I want to use this model for understanding my data as well as future prediction. My question is, lets say that I want to get the distribution of body_mass_g, but I want to aggregate out a level. For example,



species island count
Gentoo Biscoe 119
Chinstrap Dream 68
Adelie Dream 55
Adelie Torgersen 47
Adelie Biscoe 44

So lets say I want to aggregate over species to know something about a specific location or species. For example, Adelie is on multiple islands or the island of Biscoe has multiple species or I may want to ask about male/female.

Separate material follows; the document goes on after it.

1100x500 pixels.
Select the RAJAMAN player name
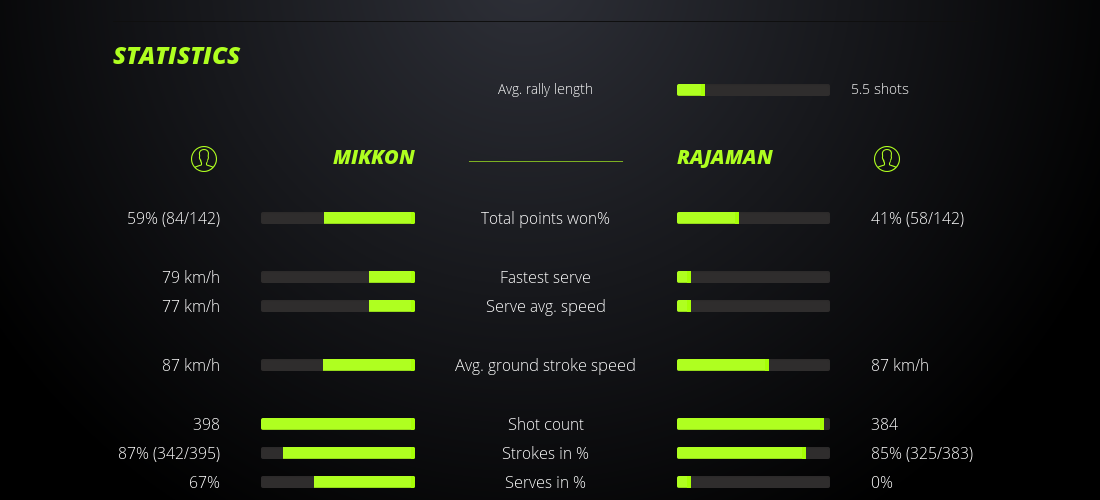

How can I do this in the xarray idata output? Is it as simple as indexing by species/island/sex?


 .where(idata["posterior"]["island_name"] == "Biscoe",drop=True)

What if I essentially want to do away with one of the level? For example, “remove” sex from my model.


Now that I think about this, I think my question is a bit confusing. Let me try to clarify. I did not include this in the last question, but lets assume I have unseen data or I am using the same data used for training.

I defined my likelihood mean as

beta_species[species_idx] + beta_island[island_idx] + beta_sex[sex_idx] + (X*beta_data).sum(axis=-1)

So assuming my test data are the same structure, I should not have any issue. My question is, what if I don’t have one of the features, for example, island. I have the species, the sex, and all the measurements. Is there a way for me to still use my model and also retain the same uncertainty estimates I would normally have?

I could imagine that I could apply my model with my measured data and then for each island individually. I could include all my predictions in my posterior distribution of weight.

I can’t tell if this is problematic or something that would be fair.

My goal is to build a single model for my data and then apply it at varying levels of granularity, depending on the level required for each project.

I hope this helps clarify my question.